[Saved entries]
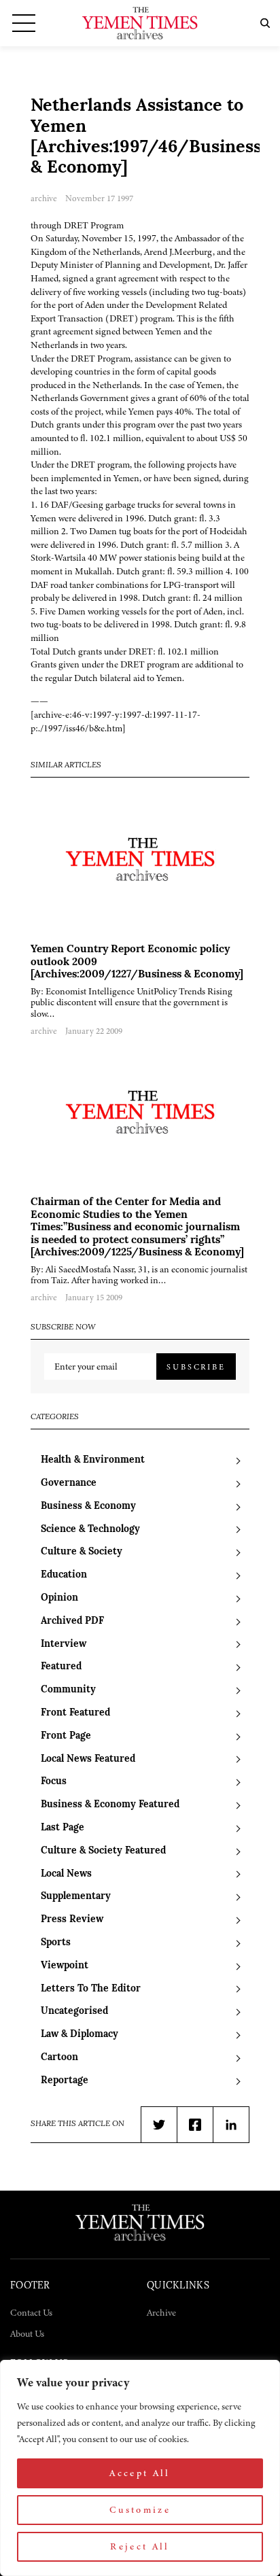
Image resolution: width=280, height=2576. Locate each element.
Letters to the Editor (91, 1989)
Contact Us (31, 2312)
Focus (54, 1782)
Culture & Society (81, 1552)
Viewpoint (64, 1966)
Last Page (62, 1828)
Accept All (140, 2473)
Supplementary (76, 1897)
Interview (63, 1644)
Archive (161, 2312)
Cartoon (59, 2058)
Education (64, 1575)
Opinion (59, 1598)
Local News (66, 1874)
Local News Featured (88, 1759)
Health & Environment (93, 1460)
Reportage (64, 2081)
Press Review (72, 1920)
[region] (140, 2468)
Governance (69, 1483)
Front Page (66, 1736)
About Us (27, 2333)
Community (68, 1690)
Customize (140, 2509)
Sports (56, 1943)
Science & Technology (90, 1530)
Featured (61, 1667)
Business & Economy (88, 1506)
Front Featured (75, 1713)
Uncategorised (74, 2011)
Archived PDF (72, 1621)
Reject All (140, 2546)
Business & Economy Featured (110, 1805)
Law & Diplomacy (79, 2035)
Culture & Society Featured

■ Exercise ■
Whenever the word "Featured" occurs in a line above, copy that line.

■ Answer space ■
Local News Featured (88, 1759)
Featured (61, 1667)
Front Featured (75, 1713)
Business & Economy Featured (110, 1805)
Culture & Society Featured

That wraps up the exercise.